(Exercise data Opens)

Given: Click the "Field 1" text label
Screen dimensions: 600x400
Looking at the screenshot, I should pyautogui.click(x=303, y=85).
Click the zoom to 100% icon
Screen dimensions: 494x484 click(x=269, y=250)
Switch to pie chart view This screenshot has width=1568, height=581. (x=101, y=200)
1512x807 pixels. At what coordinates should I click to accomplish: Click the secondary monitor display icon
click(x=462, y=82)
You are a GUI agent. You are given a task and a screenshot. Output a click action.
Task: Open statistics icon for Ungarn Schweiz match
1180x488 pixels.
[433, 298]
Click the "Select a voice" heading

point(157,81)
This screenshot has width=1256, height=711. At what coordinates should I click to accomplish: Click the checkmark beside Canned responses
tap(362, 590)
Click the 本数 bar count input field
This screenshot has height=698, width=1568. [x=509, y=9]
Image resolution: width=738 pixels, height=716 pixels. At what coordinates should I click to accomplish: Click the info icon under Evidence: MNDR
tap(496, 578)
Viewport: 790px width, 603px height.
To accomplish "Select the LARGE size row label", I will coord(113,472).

(Exercise data Closes)

» Work order:
In the entries above, take the line containing "This screenshot has width=1256, height=711." and each later line through the last, and repeat them exactly. Output nothing else.

» Written answer:
This screenshot has width=1256, height=711. At what coordinates should I click to accomplish: Click the checkmark beside Canned responses
tap(362, 590)
Click the 本数 bar count input field
This screenshot has height=698, width=1568. [x=509, y=9]
Image resolution: width=738 pixels, height=716 pixels. At what coordinates should I click to accomplish: Click the info icon under Evidence: MNDR
tap(496, 578)
Viewport: 790px width, 603px height.
To accomplish "Select the LARGE size row label", I will coord(113,472).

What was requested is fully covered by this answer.